• WORK ORDER 1:
List the conditions that the central-limit theorem requires of each individual filter's impulse response, as stated in the text on lossy transmission line rise time.
• WORK ORDER 2:
In the text on lossy transmission line rise time, which two loss mechanisms violate the flatness conditions?

• TEXT FOR ANALYSIS:
Risetime of Lossy Transmission Line

Suppose you cascade two lowpass filters having rise times ta and tb. You can estimate the rise time of the combination (ta+b) according to the root-sum-of-squares (RSS) formula: ta+b=(ta2 + tb2)½. The RSS formula derives from the central-limit theorem, which applies well to the sort of lowpass-filtering effects found in I/O drivers; chip packages; scope probes; BNCs; and other simple, one-pole linear filters.

Are there cases in which the RSS formula does not apply? Yes. One prominent exception case is the lossy transmission line.

Technically, the central-limit theorem says that for large values of N, a cascade of N lowpass filters tends to produce a Gaussian frequency response with a step-response rise time that grows in proportion to the square root of N. For this result to hold true, the theorem requires that the impulse response of each individual filter have a finite mean, a finite variance, and a monotonic step response. In the frequency domain, these conditions imply that near dc, the transfer response of the filter must be flat with a finite curvature. Curiously, both the skin effect and dielectric-loss mechanisms violate the flatness conditions; therefore, the central-limit theorem does not apply to lossy transmission lines.

[Stored rows]

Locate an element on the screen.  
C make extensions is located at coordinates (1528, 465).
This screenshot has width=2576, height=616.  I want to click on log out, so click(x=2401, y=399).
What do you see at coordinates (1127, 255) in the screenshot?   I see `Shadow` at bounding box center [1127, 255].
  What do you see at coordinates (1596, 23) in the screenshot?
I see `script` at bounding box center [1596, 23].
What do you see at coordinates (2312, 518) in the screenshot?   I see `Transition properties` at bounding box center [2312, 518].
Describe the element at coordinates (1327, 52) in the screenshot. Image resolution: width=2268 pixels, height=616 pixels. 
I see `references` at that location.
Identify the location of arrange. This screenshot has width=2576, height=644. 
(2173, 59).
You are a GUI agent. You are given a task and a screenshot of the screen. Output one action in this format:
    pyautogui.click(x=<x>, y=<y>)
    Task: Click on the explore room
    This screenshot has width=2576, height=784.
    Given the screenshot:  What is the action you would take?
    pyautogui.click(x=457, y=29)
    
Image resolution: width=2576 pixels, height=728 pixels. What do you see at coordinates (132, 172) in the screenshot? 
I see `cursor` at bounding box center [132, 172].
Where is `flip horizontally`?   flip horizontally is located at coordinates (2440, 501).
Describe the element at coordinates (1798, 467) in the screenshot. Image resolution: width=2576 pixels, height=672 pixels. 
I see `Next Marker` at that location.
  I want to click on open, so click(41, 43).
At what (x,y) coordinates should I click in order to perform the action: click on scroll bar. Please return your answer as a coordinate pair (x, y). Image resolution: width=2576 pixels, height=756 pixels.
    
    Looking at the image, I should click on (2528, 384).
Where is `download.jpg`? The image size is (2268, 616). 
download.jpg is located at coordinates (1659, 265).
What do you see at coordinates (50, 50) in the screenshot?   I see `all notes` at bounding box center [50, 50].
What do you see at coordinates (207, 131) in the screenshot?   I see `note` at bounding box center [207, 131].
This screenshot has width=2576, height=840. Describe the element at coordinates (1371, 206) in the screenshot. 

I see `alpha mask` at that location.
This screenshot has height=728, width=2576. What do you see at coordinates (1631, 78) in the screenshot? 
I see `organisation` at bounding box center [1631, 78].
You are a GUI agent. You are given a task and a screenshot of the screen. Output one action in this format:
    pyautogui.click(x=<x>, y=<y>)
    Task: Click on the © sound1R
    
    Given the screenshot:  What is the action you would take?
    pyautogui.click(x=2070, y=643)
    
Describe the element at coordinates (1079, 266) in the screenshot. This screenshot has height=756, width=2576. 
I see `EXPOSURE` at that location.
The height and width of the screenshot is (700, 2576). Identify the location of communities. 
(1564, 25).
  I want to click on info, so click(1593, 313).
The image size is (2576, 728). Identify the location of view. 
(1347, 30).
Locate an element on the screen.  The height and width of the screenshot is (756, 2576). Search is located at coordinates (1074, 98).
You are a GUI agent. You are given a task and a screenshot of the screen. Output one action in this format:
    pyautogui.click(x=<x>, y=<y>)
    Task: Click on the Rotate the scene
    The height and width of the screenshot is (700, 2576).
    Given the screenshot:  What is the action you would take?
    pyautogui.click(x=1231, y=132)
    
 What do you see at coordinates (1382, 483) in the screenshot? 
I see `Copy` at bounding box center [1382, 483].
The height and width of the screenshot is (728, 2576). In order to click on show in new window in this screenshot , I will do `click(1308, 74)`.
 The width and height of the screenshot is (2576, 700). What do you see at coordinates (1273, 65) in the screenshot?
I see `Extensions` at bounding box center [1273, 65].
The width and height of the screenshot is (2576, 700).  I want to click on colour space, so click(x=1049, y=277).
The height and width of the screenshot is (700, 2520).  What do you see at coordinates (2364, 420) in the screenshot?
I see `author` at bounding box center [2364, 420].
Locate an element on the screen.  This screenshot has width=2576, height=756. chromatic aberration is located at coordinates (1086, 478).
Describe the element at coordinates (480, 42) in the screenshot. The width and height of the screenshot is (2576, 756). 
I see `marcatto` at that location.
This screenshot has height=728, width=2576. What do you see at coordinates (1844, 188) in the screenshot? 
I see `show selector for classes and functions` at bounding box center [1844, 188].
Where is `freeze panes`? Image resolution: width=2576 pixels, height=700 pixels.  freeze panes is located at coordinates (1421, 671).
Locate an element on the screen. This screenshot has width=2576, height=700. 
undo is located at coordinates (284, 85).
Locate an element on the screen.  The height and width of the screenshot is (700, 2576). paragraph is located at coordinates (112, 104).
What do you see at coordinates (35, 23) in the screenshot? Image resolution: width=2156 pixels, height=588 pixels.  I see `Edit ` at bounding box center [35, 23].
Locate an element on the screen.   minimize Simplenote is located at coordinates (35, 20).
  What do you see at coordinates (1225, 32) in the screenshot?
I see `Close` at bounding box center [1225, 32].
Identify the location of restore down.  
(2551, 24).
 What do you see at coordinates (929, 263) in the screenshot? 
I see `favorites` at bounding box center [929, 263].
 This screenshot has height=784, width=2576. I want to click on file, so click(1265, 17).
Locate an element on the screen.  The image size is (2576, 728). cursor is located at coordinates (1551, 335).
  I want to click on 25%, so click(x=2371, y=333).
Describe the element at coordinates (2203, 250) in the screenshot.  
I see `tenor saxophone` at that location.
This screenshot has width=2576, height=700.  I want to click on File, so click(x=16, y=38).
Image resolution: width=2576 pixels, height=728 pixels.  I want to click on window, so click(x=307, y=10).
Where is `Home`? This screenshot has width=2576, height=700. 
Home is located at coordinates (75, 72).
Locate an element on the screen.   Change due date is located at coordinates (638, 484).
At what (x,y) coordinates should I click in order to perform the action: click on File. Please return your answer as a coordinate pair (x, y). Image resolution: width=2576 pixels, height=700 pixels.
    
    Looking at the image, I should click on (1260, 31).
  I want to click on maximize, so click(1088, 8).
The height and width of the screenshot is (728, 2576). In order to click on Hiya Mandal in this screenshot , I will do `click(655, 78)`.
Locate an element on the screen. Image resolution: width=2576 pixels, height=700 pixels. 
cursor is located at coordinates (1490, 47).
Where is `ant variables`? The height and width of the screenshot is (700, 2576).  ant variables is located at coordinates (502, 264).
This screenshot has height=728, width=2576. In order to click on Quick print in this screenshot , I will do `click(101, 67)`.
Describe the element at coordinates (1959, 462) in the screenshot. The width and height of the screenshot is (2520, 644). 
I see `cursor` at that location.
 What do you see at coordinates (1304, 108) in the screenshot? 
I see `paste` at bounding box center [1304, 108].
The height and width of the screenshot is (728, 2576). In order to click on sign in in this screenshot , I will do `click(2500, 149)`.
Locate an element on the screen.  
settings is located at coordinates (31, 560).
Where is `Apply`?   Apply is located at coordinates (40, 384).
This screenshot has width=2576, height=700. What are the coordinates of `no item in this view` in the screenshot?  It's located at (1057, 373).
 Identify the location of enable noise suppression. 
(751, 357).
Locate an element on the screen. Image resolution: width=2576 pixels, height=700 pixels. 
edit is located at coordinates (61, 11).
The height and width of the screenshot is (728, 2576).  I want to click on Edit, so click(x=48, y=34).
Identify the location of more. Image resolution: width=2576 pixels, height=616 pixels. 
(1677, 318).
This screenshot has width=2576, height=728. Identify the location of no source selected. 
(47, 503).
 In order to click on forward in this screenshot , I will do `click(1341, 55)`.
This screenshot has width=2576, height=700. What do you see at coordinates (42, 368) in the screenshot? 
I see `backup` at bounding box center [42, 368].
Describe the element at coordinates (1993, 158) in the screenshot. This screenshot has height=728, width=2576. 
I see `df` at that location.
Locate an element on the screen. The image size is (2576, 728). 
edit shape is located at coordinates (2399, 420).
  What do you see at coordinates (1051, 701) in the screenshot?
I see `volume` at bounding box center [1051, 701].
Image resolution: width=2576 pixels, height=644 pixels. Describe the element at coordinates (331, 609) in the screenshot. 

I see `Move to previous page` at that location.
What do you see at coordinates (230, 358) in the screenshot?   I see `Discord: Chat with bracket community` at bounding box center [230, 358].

• RESPONSE AREA 1:
- A finite mean
- A finite variance
- A monotonic step response

• RESPONSE AREA 2:
The skin effect and dielectric loss.